# f-350 7.3 wont start



## Freshwaterman (May 21, 2004)

i have a 2000 f-350 4x4 with a 7.3 desiel that died the other day like it was running out of fuel. took it to mechanic and they changed the sock filter in the tank and the recalled cam sensor.ran for a few miles and died again.they pick it up and replaced the fuel pump and traced every wire and said they still cant find the problem.now it wont even start.it trys to but wont.they said they are going to check the oil pressure monday because the injectors run off of oil pressure.has anybody had or heard of this problem?please help its getting exspensive.


----------



## boashna (May 28, 2004)

http://www.diesel.org/content.asp?ID=1216&Action=Do&SType=Dom&SVar=TX

somebody is getting ripped off , either you or extended warranty insurance &#8230; these people don't know what they are doing , go to a diesel specialist .


----------



## bwguardian (Aug 30, 2005)

I might know what it is...I have 6 of these, but we need a little more information. First off, how many miles on the clock? Second, how did they clean the filters in the tank?


----------



## Freshwaterman (May 21, 2004)

the truck has about 169000 on the odometer but the speedo is about 5 mph off.they replaced the fuel pick up screen in the tank and blew the lines out.they thougt it was the screen because the trucks have a problem with them breaking off and the truck will die with a 1/4 tank of fuel.the only code they got was a fuel pump code and they said that was not it


----------



## bwguardian (Aug 30, 2005)

Did they replace the whole unit in the tank? How did they blow the lines out and what did they use? The old body style...mid 90's had the problem with the screens breaking off and not letting fuel flow below 1/4 tank. We just fixed a 1997 and to my knowledge, the newer Superduty's do not have this problem...however, I just this week cleaned the screens on a 2000 and whala, she runs as new.


----------



## Freshwaterman (May 21, 2004)

they replaced the plastic pick up with screen on the end there is no fuel pump in the tank.idont know how they cleaned the lines but exactly but they said there really wasnt any trash in the line .thier buddy at southern ford told them they had the same problem with on because part of the broken filter got in the inline pump.they pulled the pump and put on another one they had that was good and it didnt help?


----------



## bwguardian (Aug 30, 2005)

When you blow one out...they get algae and debris in them...you should do one of two things in order:

First, take the flexable line loose on the tank side of the pump and blow back through it with compressed air...with *NO MORE THAN 15 P.S.I. *otherwise you take a chance of blowing the screen off.

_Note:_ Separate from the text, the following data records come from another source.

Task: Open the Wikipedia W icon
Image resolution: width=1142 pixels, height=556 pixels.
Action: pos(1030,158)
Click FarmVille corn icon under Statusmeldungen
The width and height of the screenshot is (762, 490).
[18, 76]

Second, if the first fails...drop the tank and pull the filter assembly, spray brake cleaner back through the assembly from the pump side (there are actually two screens in there that alot of people are unaware of).

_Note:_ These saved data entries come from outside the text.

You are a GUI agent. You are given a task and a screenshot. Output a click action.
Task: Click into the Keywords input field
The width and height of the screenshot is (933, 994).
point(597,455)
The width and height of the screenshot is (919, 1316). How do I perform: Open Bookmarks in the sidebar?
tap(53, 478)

I would get the old pump back as these fuel lines tend to suck air and hook it up to a can of fuel and see what it does...bad news, you may have spent money on a pump you did not need.


----------



## Freshwaterman (May 21, 2004)

i will tell them about the lines but the pump was one they borrowed from another shop to try and trouble shot i didnt have to buy it they put my pump back on.they said im getting plenty of fuel to the motor they said it is a problem with getting the motor to start like a gas motor thats getting fuel but no spark.these guys are some of the best around and taking to the best around but no one has had this problem.i guess when they fix it i will post and let everyone know i hate to be the guenie pig.thanks for the help


----------



## easoutdoors (Jun 4, 2004)

*Help*

The crank sensor could be defective. I replaced one and it only lasted 3 days.
Call Robert 281-642-3055 he's very good, and he comes to you.


----------



## bwguardian (Aug 30, 2005)

In your initial post you state it tries to start but won't...then later on talk about the mechanics say it is getting plenty of fuel to the engine, is it throwing out black smoke when she tries to start? Have they checked the fuel pressure regulator? At this point I would also check the connections of the under valve cover wire harness. 

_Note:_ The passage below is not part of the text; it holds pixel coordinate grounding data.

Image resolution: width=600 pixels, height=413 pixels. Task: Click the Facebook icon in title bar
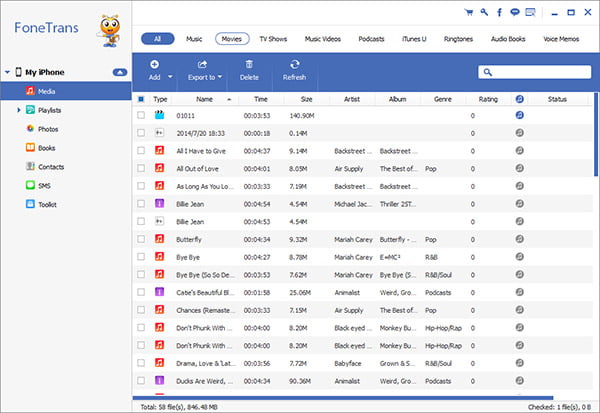pyautogui.click(x=499, y=12)
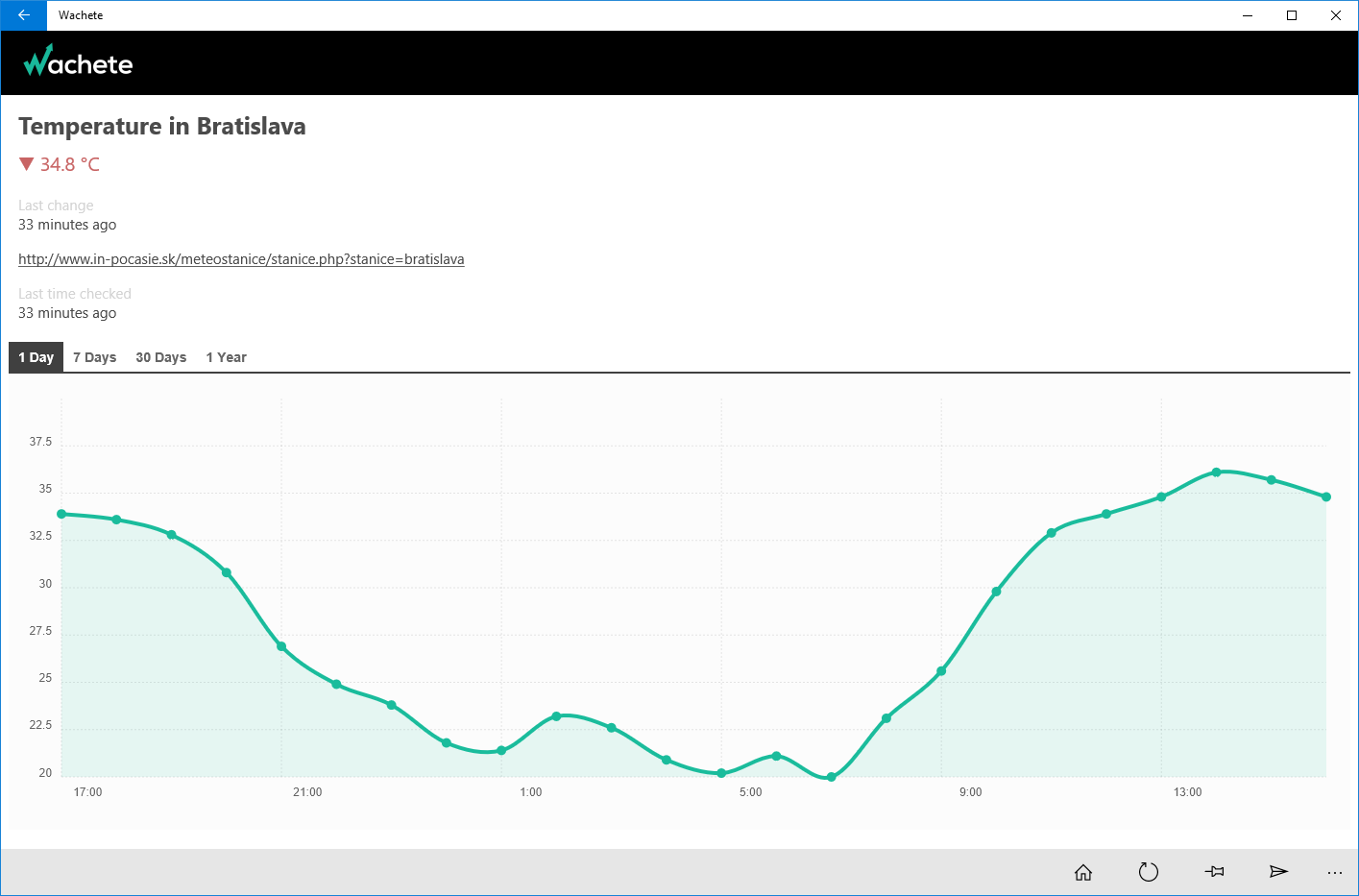Click the red down triangle trend indicator
The width and height of the screenshot is (1359, 896).
tap(27, 164)
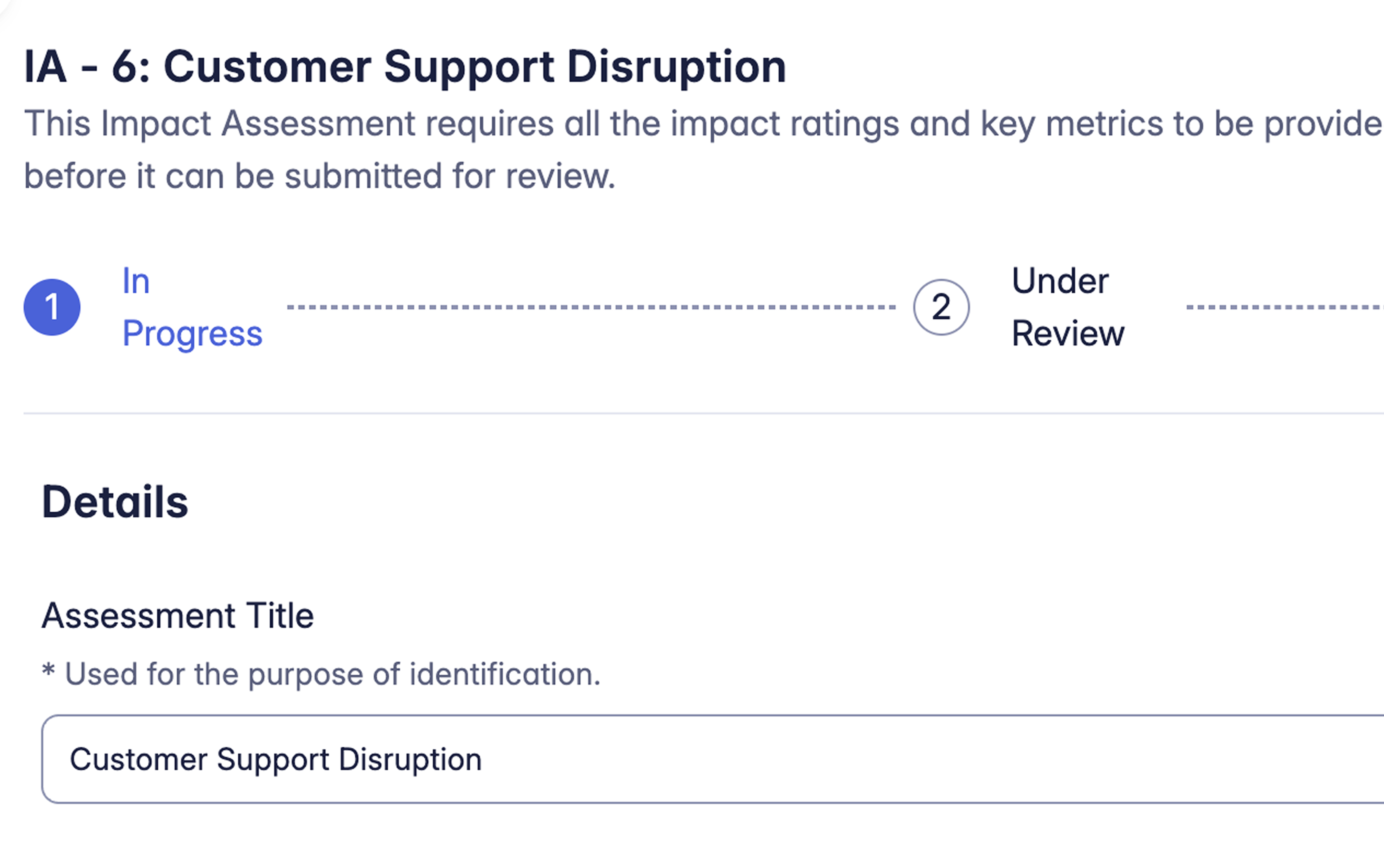Screen dimensions: 1384x868
Task: Click the Assessment Title field label
Action: pyautogui.click(x=177, y=615)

I know this sounds crazy, but make sure you have good and fully charged batteries as these engines have to spin over to 600 rpms before ignition.


----------



## TimOub007 (Jun 10, 2005)

Unless he has done some aftermarket fuel mods, there is no fuel pressure regulator. That is one of the few problems with the last of the 7.3's. The fuel filter bowl actually acts as the pressure regulator as well. The problem is that it is trying to regulate the pressure of a system on the upstream side. This is nearly impossible to do correctly. The pressure regulator (on any process) needs to be on the downstream side or after the injectors. There is a simple fix to this that requires a litte wrench time. I did it on my 2000 7.3 in about 2001 or 2002 and it runs better.

Good suggestion about the batteries. Could be the ignition driver module (IDM) or the high pressure oil pump (HPOP) too. Like they told you, these injectors are hydraulically actuated. That is why it is very important to have good, clean oil in these engines.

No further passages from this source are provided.